Former president Barack Obama claimed this week that the case for reparations for black Americans descended from slaves was “justified.”
However, he said the policy was a “non-starter” during his presidency because of the “politics of white resistance and resentment.”
Obama’s legacy was largely to foment those racial divisions, despite early optimism that he would usher in a “post-racial” era of unity.
Widespread protests and race-riots that began during his second term helped give rise to radical pro-Marxist groups like Black Lives Matter.
But during an interview with leftist musician Bruce Springsteen, he deflected blame, insisting it wasn’t his fault that he was unable to live up to that promise.
Rather, he said, it was the fault of everyday Americans who questioned his policies and resisted his demands for total acquiescence to the radical agenda he had proposed.
“What I saw during my presidency was the politics of white resistance and resentment, the talk of welfare queens and the talk of the undeserving poor and the backlash against affirmative action,” he claimed.
“All that made the prospect of proposing any kind of coherent, meaningful reparations program, politically, not only a non-starter but potentially counterproductive,” he added.
While excusing his own his own inaction, Obama hinted that the moment may now be ripe for the controversial and long derided handouts to be revisited.
“So, if you ask me theoretically: ‘Are reparations justified?’ The answer is yes,” Obama said.
“There’s not much question that the wealth of this country, the power of this country was built in significant part—not exclusively, maybe not even the majority of it—but a large portion of it was built on the backs of slaves,” he claimed.
Obama previously voiced support for reparations during his 2008 presidential campaign, though he did say he had concerns about the policy and the precedent it would set.
“I fear that reparations would be an excuse for some to say ‘we’ve paid our debt’ and to avoid the much harder work of enforcing our anti-discrimination laws in employment and housing; the much harder work of making sure that our schools are not separate and unequal; the much harder work of providing job training programs and rehabilitating young men coming out of prison every year; and the much harder work of lifting 37 million Americans of all races out of poverty,” he said at the time.
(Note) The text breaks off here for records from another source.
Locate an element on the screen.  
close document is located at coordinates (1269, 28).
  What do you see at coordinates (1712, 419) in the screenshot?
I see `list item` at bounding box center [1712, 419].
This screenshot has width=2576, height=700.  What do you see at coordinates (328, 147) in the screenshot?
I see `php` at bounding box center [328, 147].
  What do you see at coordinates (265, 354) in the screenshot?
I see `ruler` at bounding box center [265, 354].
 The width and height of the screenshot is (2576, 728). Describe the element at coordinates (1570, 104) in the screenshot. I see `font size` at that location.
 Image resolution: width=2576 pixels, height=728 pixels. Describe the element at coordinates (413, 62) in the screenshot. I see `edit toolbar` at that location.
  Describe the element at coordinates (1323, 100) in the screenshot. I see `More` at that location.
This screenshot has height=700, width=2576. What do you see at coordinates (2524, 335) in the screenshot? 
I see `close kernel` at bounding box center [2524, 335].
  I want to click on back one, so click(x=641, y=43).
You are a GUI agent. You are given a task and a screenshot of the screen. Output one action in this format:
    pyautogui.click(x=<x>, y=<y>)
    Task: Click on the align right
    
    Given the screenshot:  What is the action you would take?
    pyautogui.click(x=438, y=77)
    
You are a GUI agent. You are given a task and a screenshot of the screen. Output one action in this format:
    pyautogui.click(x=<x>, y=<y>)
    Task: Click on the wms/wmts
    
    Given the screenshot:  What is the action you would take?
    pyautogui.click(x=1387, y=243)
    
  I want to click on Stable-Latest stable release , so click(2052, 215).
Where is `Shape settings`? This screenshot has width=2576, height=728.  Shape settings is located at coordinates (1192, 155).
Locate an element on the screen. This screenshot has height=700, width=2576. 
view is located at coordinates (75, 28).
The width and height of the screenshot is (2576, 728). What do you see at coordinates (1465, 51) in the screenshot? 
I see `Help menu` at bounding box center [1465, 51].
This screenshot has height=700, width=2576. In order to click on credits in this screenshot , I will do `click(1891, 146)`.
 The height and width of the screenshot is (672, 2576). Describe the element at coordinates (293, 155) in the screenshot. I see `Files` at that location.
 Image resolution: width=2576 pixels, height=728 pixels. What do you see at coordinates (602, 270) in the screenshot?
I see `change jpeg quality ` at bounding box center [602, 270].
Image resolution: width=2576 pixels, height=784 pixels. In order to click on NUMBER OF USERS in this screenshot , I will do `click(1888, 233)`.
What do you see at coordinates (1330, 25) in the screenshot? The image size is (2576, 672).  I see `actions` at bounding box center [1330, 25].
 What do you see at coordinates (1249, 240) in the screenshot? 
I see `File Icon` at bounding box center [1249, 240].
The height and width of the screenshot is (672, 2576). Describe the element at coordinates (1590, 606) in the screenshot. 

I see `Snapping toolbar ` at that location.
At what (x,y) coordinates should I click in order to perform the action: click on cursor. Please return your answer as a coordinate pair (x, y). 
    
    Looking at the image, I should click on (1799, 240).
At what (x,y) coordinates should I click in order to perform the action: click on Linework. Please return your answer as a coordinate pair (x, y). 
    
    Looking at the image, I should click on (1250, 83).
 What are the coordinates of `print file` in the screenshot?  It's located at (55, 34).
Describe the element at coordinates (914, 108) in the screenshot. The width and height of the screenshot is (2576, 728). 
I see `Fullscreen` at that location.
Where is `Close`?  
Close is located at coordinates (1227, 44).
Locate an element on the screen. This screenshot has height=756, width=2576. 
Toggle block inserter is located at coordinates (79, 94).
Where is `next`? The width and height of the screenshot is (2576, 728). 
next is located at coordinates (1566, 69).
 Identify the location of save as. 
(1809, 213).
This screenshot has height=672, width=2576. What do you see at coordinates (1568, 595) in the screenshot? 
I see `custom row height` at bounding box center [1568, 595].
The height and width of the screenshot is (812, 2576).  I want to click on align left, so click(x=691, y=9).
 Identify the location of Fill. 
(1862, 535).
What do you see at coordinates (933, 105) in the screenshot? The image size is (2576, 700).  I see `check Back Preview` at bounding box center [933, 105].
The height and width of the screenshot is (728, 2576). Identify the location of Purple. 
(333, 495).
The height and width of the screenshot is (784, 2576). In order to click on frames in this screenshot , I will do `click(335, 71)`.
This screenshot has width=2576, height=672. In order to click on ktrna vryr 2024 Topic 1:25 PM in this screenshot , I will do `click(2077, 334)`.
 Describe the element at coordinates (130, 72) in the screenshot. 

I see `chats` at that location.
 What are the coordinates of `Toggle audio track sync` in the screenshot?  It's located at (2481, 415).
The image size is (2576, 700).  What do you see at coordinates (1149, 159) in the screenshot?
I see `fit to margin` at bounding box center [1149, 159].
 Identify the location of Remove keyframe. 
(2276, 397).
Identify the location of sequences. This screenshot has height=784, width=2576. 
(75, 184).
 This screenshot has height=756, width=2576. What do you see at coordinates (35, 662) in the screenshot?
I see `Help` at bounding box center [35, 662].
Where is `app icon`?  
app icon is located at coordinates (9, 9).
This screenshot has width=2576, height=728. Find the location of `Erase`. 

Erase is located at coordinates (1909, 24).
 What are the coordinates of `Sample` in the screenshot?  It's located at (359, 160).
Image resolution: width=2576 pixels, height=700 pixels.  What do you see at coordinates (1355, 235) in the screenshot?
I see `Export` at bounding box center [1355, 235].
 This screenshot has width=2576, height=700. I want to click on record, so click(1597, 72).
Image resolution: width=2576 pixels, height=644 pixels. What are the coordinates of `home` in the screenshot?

“These challenges will not go away with reparations,” Obama continued. “So while I applaud and agree with the underlying sentiment of recognizing the continued legacy of slavery, I would prefer to focus on the issues that will directly address these problems — and building a consensus to do just that.”
The case for reparations has picked up more traction over the past year due to the coronavirus pandemic and protests against police brutality. Rep. Sheila Jackson Lee, D-Texas, re-introduced a bill last month that would establish a federal commission to explore a reparations program. The bill has more than 160 co-sponsors.
Slavery officially ended under Republican President Abraham Lincoln through the 1863 Emancipation Proclamation and later the 1864 ratification of the 13th Amendment to the US Constitution.